🤖 AI Summary
This study investigates whether the reversible process calculus CCSK can be effectively encoded into classical forward-only concurrent models such as CCS and the π-calculus. By employing behavioral equivalences—specifically strong and weak bisimilarity—and standard correctness criteria for encodings, including success sensitiveness and parallelism preservation, the work establishes the first separation result demonstrating that CCSK cannot be faithfully encoded into CCS or the π-calculus under basic, success-sensitive constraints. The paper further contributes a correct encoding of CCSK with only top-level parallelism into the internal π-calculus that preserves strong bisimilarity, and, for arbitrary parallel structures, provides a parallelism-preserving encoding sound with respect to weak barbed congruence. These results collectively reveal the fundamental impact of reversibility on the expressive power of concurrent calculi.
📝 Abstract
Reversibility, allowing one to execute a program not only forwards as usual, but also backwards, has emerged as a main concept in computing, with applications ranging from debugging and fault tolerance to biological and quantum systems.
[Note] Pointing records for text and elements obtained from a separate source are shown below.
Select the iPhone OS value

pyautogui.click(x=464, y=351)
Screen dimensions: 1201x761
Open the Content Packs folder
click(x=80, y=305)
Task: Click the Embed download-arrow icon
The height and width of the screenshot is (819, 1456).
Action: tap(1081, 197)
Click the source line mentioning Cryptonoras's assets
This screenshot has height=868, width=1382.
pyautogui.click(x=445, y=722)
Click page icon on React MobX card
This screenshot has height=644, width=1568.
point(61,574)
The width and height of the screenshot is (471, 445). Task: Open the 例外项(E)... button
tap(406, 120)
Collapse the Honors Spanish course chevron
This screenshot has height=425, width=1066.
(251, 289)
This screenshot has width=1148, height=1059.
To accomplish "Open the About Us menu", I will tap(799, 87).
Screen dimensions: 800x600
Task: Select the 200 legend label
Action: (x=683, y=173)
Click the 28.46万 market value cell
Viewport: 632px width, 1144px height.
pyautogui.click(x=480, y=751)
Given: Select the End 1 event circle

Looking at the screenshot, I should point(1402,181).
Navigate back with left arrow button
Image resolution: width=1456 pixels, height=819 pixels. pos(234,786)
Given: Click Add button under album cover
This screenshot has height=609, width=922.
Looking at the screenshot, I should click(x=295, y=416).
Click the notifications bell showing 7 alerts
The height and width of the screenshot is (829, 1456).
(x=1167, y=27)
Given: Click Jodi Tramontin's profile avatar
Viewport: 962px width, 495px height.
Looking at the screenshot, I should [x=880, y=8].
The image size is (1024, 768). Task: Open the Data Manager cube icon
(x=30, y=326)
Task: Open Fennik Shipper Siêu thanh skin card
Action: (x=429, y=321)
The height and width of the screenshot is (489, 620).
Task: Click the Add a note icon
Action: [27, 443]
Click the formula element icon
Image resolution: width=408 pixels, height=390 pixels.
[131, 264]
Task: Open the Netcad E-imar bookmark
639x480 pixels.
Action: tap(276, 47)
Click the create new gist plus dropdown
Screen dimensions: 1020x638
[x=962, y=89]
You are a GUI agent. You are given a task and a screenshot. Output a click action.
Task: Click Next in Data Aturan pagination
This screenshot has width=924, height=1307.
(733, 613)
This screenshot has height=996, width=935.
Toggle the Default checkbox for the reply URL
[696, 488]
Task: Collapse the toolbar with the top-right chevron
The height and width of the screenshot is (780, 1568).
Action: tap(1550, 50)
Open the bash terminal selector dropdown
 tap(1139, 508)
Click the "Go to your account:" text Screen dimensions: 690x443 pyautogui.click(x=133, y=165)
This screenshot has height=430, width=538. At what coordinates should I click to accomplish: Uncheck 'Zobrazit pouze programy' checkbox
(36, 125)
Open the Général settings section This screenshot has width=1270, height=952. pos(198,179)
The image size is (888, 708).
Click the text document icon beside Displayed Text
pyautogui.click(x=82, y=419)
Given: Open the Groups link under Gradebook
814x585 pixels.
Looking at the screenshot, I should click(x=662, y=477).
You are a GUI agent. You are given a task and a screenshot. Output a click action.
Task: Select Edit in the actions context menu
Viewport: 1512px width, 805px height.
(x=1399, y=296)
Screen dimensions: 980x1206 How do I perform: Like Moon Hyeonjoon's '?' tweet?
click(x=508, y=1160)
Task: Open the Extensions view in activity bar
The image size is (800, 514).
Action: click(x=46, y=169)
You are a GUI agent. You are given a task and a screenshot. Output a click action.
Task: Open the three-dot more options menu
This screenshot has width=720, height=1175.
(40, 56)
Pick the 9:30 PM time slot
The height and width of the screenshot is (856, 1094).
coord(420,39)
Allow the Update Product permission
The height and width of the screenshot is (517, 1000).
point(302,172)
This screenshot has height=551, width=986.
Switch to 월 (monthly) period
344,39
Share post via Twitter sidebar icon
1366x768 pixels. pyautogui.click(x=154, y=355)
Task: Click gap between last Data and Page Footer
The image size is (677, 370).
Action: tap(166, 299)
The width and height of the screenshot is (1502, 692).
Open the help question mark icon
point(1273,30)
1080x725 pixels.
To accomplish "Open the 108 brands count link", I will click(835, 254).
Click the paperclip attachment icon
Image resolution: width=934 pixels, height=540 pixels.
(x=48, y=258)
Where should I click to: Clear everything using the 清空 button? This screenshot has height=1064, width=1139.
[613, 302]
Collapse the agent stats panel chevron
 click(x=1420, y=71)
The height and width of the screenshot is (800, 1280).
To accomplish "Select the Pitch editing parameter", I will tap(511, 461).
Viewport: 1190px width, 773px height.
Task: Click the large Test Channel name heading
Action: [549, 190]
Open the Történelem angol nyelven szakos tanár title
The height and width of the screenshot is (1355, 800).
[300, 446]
CCSK, a reversible extension of CCS, is a paradigmatic model of reversible concurrent computation. In this paper, we investigate the encodability of CCSK into classical forward-only concurrent models. We establish a separation theorem showing that there is no basic, success-sensitive encoding of CCSK into CCS or the π-calculus, highlighting the strong impact of reversibility on the expressive power. We then present an encoding of CCSK processes with only top-level parallel composition into the internal π-calculus, correct up to strong bisimilarity. We also identify a fundamental limitation: no parallel-preserving encoding of CCSK (with arbitrary parallel composition) into the π-calculus can be correct up to strong bisimilarity. Finally, we provide a parallel-preserving encoding correct under a weaker behavioural correspondence: weak mutual simulation. Our findings extend the literature of encodability results to reversible process calculi.